(Dataset items)
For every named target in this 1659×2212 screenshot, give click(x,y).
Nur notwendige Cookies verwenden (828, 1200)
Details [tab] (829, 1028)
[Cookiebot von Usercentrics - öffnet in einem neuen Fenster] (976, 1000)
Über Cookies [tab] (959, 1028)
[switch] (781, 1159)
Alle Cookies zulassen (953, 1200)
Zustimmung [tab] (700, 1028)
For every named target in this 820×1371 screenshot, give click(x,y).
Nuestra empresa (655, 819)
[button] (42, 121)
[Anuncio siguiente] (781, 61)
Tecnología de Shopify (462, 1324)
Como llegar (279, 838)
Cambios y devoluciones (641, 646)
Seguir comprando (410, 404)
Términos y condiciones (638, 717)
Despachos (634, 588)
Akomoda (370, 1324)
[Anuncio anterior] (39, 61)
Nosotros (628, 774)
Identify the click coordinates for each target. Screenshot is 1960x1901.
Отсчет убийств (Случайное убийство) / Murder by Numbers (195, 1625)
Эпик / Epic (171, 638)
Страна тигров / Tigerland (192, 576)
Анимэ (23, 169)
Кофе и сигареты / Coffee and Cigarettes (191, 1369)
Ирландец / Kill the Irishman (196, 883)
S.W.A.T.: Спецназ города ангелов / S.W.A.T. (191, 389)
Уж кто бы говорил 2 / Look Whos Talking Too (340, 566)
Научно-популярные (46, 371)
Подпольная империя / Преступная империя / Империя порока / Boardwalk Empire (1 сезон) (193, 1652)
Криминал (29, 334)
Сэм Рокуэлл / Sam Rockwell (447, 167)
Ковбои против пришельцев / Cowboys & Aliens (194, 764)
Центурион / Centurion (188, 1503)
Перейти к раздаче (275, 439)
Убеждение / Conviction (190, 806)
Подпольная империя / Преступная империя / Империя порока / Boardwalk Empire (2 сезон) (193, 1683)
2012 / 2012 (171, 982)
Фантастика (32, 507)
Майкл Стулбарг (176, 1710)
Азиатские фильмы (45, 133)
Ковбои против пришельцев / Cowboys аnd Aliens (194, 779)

## AIM OF THE EXERCISE
In the entries above, one line contains "Términos y condiciones (638, 717)" and another contains "Перейти к раздаче (275, 439)". Reproduce exactly those two lines and the lines between them, nothing else.

## SOLUTION
Términos y condiciones (638, 717)
Despachos (634, 588)
Akomoda (370, 1324)
[Anuncio anterior] (39, 61)
Nosotros (628, 774)
Identify the click coordinates for each target. Screenshot is 1960x1901.
Отсчет убийств (Случайное убийство) / Murder by Numbers (195, 1625)
Эпик / Epic (171, 638)
Страна тигров / Tigerland (192, 576)
Анимэ (23, 169)
Кофе и сигареты / Coffee and Cigarettes (191, 1369)
Ирландец / Kill the Irishman (196, 883)
S.W.A.T.: Спецназ города ангелов / S.W.A.T. (191, 389)
Уж кто бы говорил 2 / Look Whos Talking Too (340, 566)
Научно-популярные (46, 371)
Подпольная империя / Преступная империя / Империя порока / Boardwalk Empire (1 сезон) (193, 1652)
Криминал (29, 334)
Сэм Рокуэлл / Sam Rockwell (447, 167)
Ковбои против пришельцев / Cowboys & Aliens (194, 764)
Центурион / Centurion (188, 1503)
Перейти к раздаче (275, 439)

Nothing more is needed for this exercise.